__PAGE EXCERPT__:

I think it would make a lot more sense for the Mars colony to put its energies into developing that food technology. The point of being on Mars is to do things differently. Stem cell meat addresses our evolved food requirements while also avoiding animal cruelty and all the other attendant nuisances of raising livestock in an enclosed pressurised environment.
In the meantime the "Impossible Burger" approach can be used to grow pretty good meat substitutes on Mars for things like burgers and "meat as a treat" can be imported from Earth as frozen, tinned etc.
If we really want to raise livestock on Mars I would say, "think small". Guinea pigs are widely eaten in South America and a far more manageable than chickens.
Fish farming is way more difficult than people realise. You need copious amounts of water and disease can spread among farmed fish very easily. In fact you have to dose them up with antibiotics and other medicines.
You can always bring preserved food for a science mission: canned, dehydrated, dry, etc. That's easy. But what do you do for a permanent settlement? You can't ship food from Earth, that's too expensive. For permanent settlement, you have to produce food locally. That's what this topic is about. Livestock are difficult to transport to Mars, and difficult to maintain. You need a hard wall containment of some sort, basically a pressurized barn, that livestock cannot bite/claw/kick/dig or otherwise puncture the pressure vessel. Livestock will consume oxygen and exhale CO2, requiring more oxygen recycling. Lifestock will produce manure and urine, which have to be dealt with. And livestock consume several units mass of fodder (feed) for each unit mass of meat. On a planet without a breathable atmosphere, greenhouse area per person is a concern.

__WORK TASK__:
From the passage on food for a Mars settlement, reproduce the text starting with "I think it would" and going on through "enclosed pressurised environment.". The records are not required for this work.

__DATA EXCERPTS__:
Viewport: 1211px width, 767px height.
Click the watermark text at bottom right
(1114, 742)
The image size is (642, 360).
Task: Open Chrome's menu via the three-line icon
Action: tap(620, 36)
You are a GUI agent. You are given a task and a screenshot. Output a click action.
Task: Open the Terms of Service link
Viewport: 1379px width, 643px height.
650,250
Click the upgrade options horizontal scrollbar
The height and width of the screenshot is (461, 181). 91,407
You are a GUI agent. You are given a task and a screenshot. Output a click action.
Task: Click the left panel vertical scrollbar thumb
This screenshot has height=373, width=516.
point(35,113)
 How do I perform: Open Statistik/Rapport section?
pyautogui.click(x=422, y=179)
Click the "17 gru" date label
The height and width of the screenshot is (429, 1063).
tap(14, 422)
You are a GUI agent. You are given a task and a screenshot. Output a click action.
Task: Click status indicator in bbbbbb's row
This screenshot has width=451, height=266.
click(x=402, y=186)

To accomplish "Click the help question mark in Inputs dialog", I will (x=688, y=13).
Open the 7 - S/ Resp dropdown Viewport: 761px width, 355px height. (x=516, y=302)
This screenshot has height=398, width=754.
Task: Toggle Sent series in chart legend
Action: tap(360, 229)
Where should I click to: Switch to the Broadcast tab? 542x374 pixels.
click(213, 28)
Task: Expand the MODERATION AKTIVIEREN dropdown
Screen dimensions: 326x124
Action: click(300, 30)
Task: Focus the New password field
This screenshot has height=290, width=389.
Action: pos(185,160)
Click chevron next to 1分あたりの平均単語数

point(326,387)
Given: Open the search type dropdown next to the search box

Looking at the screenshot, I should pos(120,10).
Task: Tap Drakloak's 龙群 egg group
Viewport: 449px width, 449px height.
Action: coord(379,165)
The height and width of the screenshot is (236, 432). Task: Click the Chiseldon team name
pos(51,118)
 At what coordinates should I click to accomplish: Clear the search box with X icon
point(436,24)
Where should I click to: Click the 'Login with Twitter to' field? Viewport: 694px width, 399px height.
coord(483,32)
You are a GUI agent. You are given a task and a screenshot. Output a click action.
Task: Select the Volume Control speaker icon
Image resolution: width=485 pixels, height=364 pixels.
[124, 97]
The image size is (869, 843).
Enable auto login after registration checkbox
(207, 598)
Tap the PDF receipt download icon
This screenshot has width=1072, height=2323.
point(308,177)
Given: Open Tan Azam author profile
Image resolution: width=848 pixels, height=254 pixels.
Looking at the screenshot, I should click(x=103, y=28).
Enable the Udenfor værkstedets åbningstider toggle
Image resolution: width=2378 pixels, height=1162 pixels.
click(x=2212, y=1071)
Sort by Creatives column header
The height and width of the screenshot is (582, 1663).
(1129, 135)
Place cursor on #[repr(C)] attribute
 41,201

__TASK ANSWER__:
I think it would make a lot more sense for the Mars colony to put its energies into developing that food technology. The point of being on Mars is to do things differently. Stem cell meat addresses our evolved food requirements while also avoiding animal cruelty and all the other attendant nuisances of raising livestock in an enclosed pressurised environment.